Un uomo altero
e paziente
«Desideroso di governare gli altri compagni suoi, e essere sempre el primo fra tutti», «seminatore di discordie e di scandoli», «spirito cupido, inquieto»: nel descrivere sé stesso, Guicciardini non brilla per modestia. Quest’uomo, destinato dal talento e dal casato illustre a essere «non solo onorato ma quasi adorato» (sono ancora parole sue), lega sempre all’azione politica l’orgogliosa consapevolezza di essere diverso dagli altri: migliore, più onesto, anche più intelligente. «Tracagnotto e mugugnone, come chi è ingrassato coi buoni bocconi di una carriera brillante» (Barelli), sopporta i rovesci dell’esistenza come un’ingiusta persecuzione della fortuna.

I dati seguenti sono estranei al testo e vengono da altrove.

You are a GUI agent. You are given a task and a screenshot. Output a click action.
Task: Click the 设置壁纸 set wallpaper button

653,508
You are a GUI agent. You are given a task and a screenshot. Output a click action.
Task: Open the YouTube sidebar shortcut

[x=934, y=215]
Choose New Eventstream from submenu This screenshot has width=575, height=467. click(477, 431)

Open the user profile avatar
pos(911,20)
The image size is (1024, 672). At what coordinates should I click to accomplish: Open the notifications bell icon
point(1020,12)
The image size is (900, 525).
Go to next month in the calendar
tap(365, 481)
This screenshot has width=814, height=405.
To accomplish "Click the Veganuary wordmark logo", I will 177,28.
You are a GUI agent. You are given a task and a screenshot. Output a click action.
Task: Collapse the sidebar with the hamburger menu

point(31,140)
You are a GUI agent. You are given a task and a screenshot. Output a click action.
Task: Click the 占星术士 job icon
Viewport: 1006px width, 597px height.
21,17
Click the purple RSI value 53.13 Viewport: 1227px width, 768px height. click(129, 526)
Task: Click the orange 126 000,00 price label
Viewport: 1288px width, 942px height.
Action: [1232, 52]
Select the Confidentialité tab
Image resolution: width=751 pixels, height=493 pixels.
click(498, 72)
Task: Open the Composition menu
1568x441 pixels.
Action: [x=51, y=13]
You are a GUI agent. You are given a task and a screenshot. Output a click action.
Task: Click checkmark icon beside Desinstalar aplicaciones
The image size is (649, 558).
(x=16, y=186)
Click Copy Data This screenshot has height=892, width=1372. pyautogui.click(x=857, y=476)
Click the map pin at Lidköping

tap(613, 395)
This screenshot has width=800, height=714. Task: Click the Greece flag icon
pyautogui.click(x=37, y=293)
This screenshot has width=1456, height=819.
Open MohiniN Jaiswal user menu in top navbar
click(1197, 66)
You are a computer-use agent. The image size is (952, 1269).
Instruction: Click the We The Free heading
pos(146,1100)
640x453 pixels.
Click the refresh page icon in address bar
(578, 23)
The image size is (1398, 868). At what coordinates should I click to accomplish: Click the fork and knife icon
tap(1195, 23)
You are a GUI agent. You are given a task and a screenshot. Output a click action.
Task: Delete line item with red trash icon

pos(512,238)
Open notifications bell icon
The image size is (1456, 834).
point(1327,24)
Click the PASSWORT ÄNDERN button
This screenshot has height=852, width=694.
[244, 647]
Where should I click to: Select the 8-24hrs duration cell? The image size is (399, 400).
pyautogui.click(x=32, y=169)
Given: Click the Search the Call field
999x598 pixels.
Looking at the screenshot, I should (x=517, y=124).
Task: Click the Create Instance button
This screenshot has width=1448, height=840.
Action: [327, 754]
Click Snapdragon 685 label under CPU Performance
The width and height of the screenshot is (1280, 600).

Altero, riservato e chiuso di carattere, Guicciardini non si concede nemmeno il conforto della fama letteraria, che in fondo disprezza come la narcisistica conseguenza di un’attività secondaria rispetto al più utile impegno politico. Per questo, preferisce tenere per sé sentimenti e dolori, praticando la scrittura come qualcosa di clandestino, lontano da occhi indiscreti.
Ferito nell’orgoglio dalle accuse (fondate e meno fondate), sembra aver a cuore soprattutto la difesa di dignità e onore, le virtù private che nei suoi scritti segreti, non destinati alla pubblicazione, indica come gli unici antidoti all’inganno e all’ipocrisia. Ripiegato su sé stesso, non può concepire lo slancio di una rivolta o gli scatti di rancore e di passione dell’amico Machiavelli, condannato anch’egli dalla malignità della sorte. Il carattere di Guicciardini gli suggerisce solo il rimedio della pazienza e del giusto mezzo, proprio come prescrive il motto di famiglia: Ne quid nimis (“Niente di troppo”).